When he took command of U.S. forces in Europe three years ago, Breedlove said he was searching for a defining mission for NATO and U.S. European Command (EUCOM). The United States combat role in Afghanistan at that time was winding down and Europe appeared to largely be at peace, he said during a change of command ceremony at EUCOM headquarters in Stuttgart, Germany.
“My, how the world has changed,” he said. “We face a very different Europe than before.”
Scaparotti, who most recently served as chief of U.S. and United Nations forces in South Korea, said little at the ceremony, other than declaring Breedlove’s policies and priorities would remain in place during his tenure.
Breedlove helped sculpt the U.S. military’s planned reaction to Russian aggression along NATO’s eastern flank, including the ongoing incursion in Ukraine and Crimea. Scaparotti will oversee the infusion of cash, troops and equipment to the continent under the resulting European Reassurance Initiative (ERI).
The Pentagon increased its spending in Europe by nearly a factor of five to $3.4 billion in the proposed budget for fiscal 2017. The money will pay for a continuous presence of three brigade combat teams in Europe, one of which will be an armored brigade with M1 Abrams tanks and Bradley Fighting Vehicles.
At a press conference following the change of command ceremony, Defense Secretary Ashton Carter said the U.S. military is capable of deterring Russia from further aggression against its NATO allies and could hold its own in a high-end fight.
“We are prepared every day for any kind of circumstance here in Europe,” Carter said. “But we are improving our forces, and that’s the reason for the addition of an American brigade on a rotational but persistently present basis here, and all the other improvements that we’ve announced. And we’ll continue to make them, and that’s why the European Reassurance Initiative funding is so important …So we’ll get better and better, and stronger and stronger in our ability to respond to provocations here.”

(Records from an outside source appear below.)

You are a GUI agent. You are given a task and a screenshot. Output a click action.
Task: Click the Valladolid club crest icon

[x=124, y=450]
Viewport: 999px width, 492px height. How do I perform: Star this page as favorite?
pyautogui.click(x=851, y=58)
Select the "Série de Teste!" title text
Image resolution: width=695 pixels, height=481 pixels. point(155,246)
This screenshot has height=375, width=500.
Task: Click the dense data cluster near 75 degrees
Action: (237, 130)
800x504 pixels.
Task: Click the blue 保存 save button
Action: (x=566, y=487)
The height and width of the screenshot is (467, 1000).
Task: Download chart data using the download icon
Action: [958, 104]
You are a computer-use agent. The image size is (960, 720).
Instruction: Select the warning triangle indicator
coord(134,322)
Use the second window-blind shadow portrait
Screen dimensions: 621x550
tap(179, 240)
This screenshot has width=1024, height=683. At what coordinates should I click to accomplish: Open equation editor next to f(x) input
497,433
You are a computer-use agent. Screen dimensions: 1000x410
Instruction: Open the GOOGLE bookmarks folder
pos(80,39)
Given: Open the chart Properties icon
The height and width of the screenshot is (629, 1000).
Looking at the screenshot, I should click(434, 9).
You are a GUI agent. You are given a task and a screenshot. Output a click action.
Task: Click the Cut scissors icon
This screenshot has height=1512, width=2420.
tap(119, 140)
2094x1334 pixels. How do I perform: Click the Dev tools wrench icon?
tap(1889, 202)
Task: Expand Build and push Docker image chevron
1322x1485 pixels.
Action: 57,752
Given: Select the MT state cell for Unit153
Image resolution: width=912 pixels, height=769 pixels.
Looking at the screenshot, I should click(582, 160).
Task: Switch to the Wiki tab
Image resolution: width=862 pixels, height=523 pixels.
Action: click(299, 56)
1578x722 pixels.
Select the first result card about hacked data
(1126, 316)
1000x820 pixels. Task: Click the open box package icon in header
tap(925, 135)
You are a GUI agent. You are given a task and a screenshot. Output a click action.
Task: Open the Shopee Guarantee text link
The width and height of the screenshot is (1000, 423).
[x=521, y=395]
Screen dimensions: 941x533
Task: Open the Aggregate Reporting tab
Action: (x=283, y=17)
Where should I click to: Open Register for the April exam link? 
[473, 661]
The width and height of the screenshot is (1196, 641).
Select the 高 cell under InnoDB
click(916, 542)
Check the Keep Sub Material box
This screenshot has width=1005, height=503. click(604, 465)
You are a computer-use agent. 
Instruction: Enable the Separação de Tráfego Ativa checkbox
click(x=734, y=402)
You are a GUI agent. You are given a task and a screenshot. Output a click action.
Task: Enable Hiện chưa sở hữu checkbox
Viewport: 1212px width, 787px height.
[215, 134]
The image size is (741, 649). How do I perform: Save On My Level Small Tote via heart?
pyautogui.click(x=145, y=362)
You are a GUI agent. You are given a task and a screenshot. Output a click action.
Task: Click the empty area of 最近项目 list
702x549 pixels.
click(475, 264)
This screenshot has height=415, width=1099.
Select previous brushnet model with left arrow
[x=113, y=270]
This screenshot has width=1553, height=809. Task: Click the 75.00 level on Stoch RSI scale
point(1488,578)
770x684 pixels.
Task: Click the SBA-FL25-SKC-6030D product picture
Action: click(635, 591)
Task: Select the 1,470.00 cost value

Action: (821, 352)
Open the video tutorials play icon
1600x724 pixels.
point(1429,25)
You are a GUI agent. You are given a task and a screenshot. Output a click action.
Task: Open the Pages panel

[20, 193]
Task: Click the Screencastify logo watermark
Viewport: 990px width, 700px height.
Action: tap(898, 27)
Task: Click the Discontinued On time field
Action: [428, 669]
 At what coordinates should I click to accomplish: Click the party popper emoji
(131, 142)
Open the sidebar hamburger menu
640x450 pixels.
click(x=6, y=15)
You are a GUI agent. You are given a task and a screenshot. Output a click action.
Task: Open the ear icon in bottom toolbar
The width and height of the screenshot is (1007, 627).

Besides increases in the sheer number of U.S. forces in Europe and equipping them with heavy vehicles and artillery, Carter mentioned investments in future weapon technologies that would improve the potency of U.S. deterrence. The Defense Department is making “significant investment” in “important technologies that, “when coupled with revised operational concepts…will ensure we can deter and if necessary win in a high-end conventional fight in an anti-access, area-denial environment across all domains and war fighting areas: air, land, sea, space, cyberspace and the electromagnetic spectrum.”
The future weapons include new unmanned systems, enhanced ground-based and air missile defenses, new long-range anti-ship weapons, the Long-Range Strike Bomber, the electromagnetic rail gun, lasers and new electronic warfare systems, he said.